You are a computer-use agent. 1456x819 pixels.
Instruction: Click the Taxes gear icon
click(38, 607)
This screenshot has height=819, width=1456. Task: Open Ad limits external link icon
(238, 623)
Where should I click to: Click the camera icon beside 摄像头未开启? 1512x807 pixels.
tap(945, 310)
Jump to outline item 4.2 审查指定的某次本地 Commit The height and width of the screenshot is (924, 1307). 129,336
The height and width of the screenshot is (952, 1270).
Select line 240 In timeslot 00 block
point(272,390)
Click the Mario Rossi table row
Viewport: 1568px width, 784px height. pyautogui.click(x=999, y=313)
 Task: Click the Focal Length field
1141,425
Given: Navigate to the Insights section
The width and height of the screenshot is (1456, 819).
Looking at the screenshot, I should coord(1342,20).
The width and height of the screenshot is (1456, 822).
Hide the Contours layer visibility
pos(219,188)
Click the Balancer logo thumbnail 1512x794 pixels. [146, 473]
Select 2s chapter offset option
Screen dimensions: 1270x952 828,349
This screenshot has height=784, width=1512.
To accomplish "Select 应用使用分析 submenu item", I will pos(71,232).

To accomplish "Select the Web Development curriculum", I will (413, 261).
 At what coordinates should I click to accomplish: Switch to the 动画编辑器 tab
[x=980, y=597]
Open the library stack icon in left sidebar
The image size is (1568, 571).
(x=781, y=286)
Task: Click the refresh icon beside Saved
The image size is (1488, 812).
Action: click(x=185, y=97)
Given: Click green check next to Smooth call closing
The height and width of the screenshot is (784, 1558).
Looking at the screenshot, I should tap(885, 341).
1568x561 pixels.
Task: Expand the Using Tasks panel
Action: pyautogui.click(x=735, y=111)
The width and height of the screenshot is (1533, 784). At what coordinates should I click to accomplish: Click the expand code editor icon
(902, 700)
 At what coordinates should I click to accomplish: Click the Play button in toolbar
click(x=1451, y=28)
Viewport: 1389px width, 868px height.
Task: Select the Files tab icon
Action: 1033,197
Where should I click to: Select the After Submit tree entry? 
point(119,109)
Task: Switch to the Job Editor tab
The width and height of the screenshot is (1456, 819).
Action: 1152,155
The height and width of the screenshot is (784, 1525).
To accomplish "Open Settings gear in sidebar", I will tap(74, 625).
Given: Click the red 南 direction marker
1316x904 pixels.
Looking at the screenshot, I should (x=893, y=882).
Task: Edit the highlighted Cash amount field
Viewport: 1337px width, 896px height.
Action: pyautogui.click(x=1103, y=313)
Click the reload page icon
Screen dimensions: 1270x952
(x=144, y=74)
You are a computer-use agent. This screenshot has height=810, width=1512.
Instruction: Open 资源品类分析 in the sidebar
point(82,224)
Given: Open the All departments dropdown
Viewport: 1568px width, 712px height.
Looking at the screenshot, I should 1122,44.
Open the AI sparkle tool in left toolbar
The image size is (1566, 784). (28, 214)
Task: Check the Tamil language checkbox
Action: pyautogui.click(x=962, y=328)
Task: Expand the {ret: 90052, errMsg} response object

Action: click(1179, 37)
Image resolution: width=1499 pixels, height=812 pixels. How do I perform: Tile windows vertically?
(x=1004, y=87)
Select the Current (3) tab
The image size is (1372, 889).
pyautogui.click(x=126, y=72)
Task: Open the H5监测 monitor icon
___
**What is needed**:
Copy the lines that hold the word "will". Take them from the records above.

**Response for this exercise**:
To accomplish "Select 应用使用分析 submenu item", I will pos(71,232).
To accomplish "Select the Web Development curriculum", I will (413, 261).
To accomplish "Open Settings gear in sidebar", I will tap(74, 625).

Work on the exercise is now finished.